As their story widened and Henry became more contextualized, that idea that she wanted to slow down and he wanted to live fast became more clear and understandable. I personally really enjoyed both the pacing and the layout of the storytelling: the fact that we read the story in the same order (presumably) that Addie dictates them to Henry for his book is not only a cute sprinkle at the end, but also a beautiful way to frame each new development in the present time without giving away too much too early.

"...this is a new kind of silence: the silent aftermath of storms, the damage not yet tallied."

There was an allusion to the secret keeping capabilities of time, which also grounded you in the fact that the present was currently happening and we couldn't know more about the past until she (Schwab and Addie) decided to share more.


The recurring motif of returning to the anniversary of Addie's deal multiple times throughout the past was a great way of steadying the reader against so many time jumps back and forth, and I especially like it because it was always right around my birthday 😊.

"Here is a new kind of silence, rarer than the rest.

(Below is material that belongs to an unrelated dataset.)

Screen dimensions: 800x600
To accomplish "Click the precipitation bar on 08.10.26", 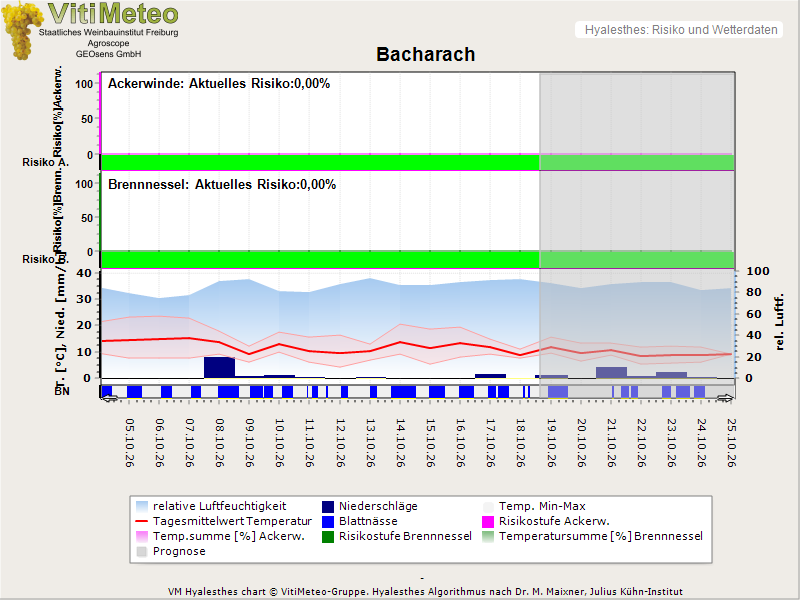I will coord(219,367).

The easy quiet of familiar spaces, of places that fill simply because you are not alone within them."

With so much life to be told it's inevitable to get a couple nuggets of good quotes and advice, but man does V. E. drop them like acorns!I could say so much about the symbolism used throughout the story, the freckles the art pieces, the parts of the book, the rules of the curse, the duality of the Stranger, ugh so much! But I'll spare you the spoil.

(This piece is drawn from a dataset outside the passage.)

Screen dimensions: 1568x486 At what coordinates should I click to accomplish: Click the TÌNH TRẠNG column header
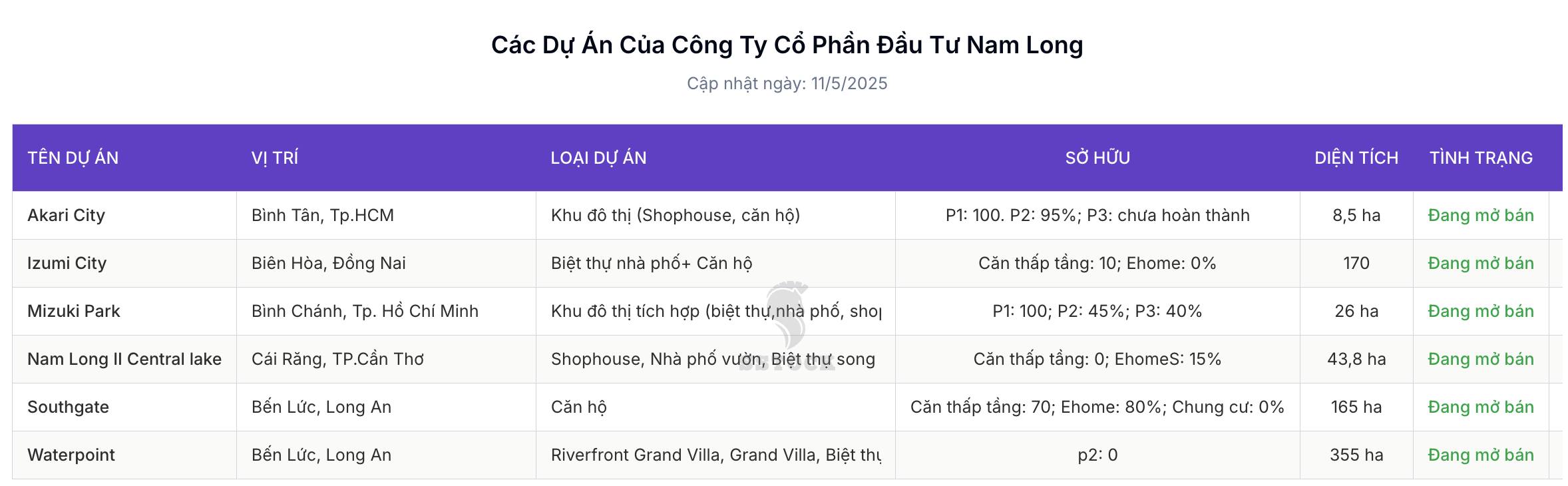pos(1481,158)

"The only way Addie knows how to keep going, is to keep going forward. They are Orpheus, she is Euridice and every time they tun back, she is ruined."

There were a couple of times when I could predict the next events, but the plot twists that came with each season of Addie's old life, and each turn of the tables in Henry and Addie's life together were well executed, enjoyable to read, exciting to anticipate, and surprising to realize. If I read this as a paperback, the margins would be FULL and I would read it over again so many times the pages would wear thin.